- **About this task**
Please copy every record below exactly and leave out the pictures.

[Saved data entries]
= = = = =
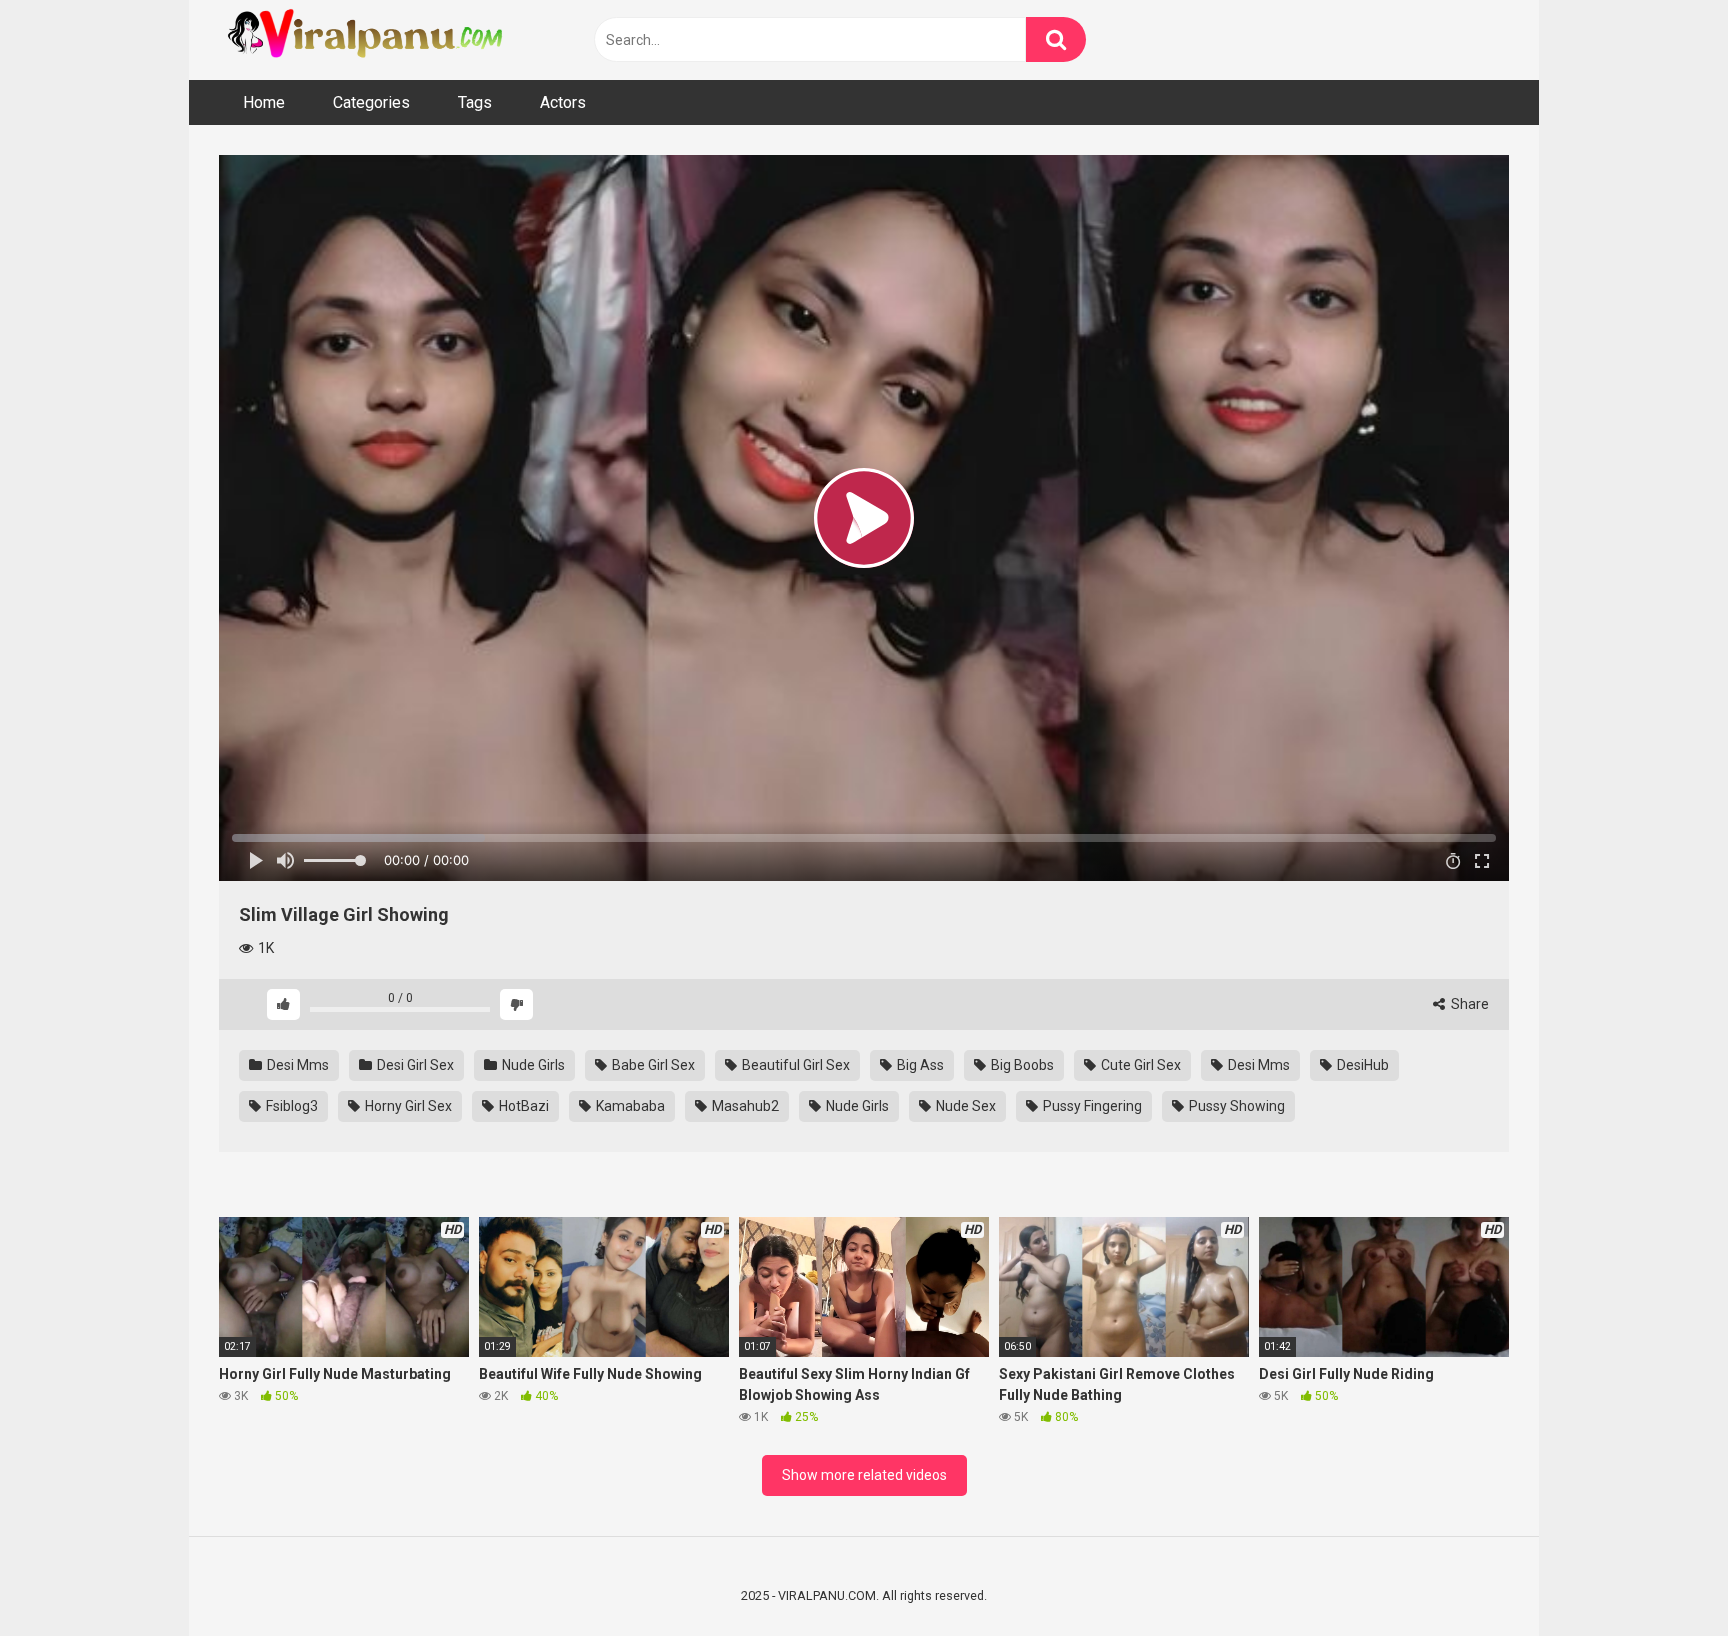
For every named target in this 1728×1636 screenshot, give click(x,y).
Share (1468, 1004)
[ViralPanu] (369, 35)
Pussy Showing (1235, 1106)
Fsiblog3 (290, 1106)
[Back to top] (1661, 1575)
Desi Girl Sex (414, 1065)
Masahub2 (744, 1106)
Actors (563, 102)
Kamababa (629, 1106)
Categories (371, 102)
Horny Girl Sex (407, 1106)
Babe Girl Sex (652, 1065)
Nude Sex (964, 1106)
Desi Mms (296, 1065)
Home (264, 102)
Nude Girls (532, 1065)
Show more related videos (864, 1475)
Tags (475, 102)
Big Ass (919, 1065)
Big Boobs (1021, 1065)
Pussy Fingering (1091, 1106)
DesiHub (1361, 1065)
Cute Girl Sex (1139, 1065)
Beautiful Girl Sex (794, 1065)
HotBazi (522, 1106)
= = = = =
- **Completed exercise**
For every named target in this 1728×1636 screenshot, give click(x,y).
Share (1468, 1004)
[ViralPanu] (369, 35)
Pussy Showing (1235, 1106)
Fsiblog3 (290, 1106)
[Back to top] (1661, 1575)
Desi Girl Sex (414, 1065)
Masahub2 (744, 1106)
Actors (563, 102)
Kamababa (629, 1106)
Categories (371, 102)
Horny Girl Sex (407, 1106)
Babe Girl Sex (652, 1065)
Nude Sex (964, 1106)
Desi Mms (296, 1065)
Home (264, 102)
Nude Girls (532, 1065)
Show more related videos (864, 1475)
Tags (475, 102)
Big Ass (919, 1065)
Big Boobs (1021, 1065)
Pussy Fingering (1091, 1106)
DesiHub (1361, 1065)
Cute Girl Sex (1139, 1065)
Beautiful Girl Sex (794, 1065)
HotBazi (522, 1106)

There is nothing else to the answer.